= GIVEN TASK =
Write out the records below word for word, starting with the line that has "Click the red ПУМБ logo icon" and ending with the line that has "will pyautogui.click(x=274, y=162).".

= TASK INPUTS =
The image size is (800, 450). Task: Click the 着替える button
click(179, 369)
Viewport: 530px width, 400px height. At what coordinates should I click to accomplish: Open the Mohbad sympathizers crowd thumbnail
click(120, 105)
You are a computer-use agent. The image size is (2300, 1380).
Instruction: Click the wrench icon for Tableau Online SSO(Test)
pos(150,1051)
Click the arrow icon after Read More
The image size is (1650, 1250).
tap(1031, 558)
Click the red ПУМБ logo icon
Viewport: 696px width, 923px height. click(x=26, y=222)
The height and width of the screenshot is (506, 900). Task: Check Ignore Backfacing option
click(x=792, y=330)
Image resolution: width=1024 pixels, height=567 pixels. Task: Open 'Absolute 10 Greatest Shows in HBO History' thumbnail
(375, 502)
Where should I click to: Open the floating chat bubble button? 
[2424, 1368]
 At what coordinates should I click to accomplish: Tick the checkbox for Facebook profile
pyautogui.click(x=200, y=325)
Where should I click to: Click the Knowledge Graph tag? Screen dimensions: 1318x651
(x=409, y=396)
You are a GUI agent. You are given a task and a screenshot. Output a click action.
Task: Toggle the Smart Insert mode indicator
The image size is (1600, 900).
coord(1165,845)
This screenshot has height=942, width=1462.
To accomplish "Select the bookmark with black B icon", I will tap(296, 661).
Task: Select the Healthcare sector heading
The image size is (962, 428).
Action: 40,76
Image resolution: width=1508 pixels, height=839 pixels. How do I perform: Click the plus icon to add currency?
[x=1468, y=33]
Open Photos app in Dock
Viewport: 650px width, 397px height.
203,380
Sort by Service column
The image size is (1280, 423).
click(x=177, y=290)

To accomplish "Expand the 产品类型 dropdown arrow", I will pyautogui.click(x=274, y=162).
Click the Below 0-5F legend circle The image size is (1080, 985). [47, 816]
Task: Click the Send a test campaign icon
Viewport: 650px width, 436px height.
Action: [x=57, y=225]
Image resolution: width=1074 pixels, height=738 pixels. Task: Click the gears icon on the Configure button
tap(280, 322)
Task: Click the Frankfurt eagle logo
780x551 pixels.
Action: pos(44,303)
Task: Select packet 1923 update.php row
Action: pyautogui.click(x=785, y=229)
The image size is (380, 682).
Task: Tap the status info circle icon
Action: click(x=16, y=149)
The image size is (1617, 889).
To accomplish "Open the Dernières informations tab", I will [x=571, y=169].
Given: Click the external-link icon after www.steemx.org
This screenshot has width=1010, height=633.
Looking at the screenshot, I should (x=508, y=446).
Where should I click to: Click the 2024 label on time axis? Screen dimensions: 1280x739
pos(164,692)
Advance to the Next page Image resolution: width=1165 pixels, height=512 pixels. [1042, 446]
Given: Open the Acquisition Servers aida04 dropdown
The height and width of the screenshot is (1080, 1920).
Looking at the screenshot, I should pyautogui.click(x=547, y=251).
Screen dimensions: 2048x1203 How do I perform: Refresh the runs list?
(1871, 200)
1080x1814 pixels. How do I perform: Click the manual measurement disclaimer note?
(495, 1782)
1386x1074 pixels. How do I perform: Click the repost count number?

= EXERCISE RESPONSE =
Click the red ПУМБ logo icon
Viewport: 696px width, 923px height. click(x=26, y=222)
The height and width of the screenshot is (506, 900). Task: Check Ignore Backfacing option
click(x=792, y=330)
Image resolution: width=1024 pixels, height=567 pixels. Task: Open 'Absolute 10 Greatest Shows in HBO History' thumbnail
(375, 502)
Where should I click to: Open the floating chat bubble button? 
[2424, 1368]
 At what coordinates should I click to accomplish: Tick the checkbox for Facebook profile
pyautogui.click(x=200, y=325)
Where should I click to: Click the Knowledge Graph tag? Screen dimensions: 1318x651
(x=409, y=396)
You are a GUI agent. You are given a task and a screenshot. Output a click action.
Task: Toggle the Smart Insert mode indicator
The image size is (1600, 900).
coord(1165,845)
This screenshot has height=942, width=1462.
To accomplish "Select the bookmark with black B icon", I will tap(296, 661).
Task: Select the Healthcare sector heading
The image size is (962, 428).
Action: 40,76
Image resolution: width=1508 pixels, height=839 pixels. How do I perform: Click the plus icon to add currency?
[x=1468, y=33]
Open Photos app in Dock
Viewport: 650px width, 397px height.
203,380
Sort by Service column
The image size is (1280, 423).
click(x=177, y=290)

To accomplish "Expand the 产品类型 dropdown arrow", I will pyautogui.click(x=274, y=162).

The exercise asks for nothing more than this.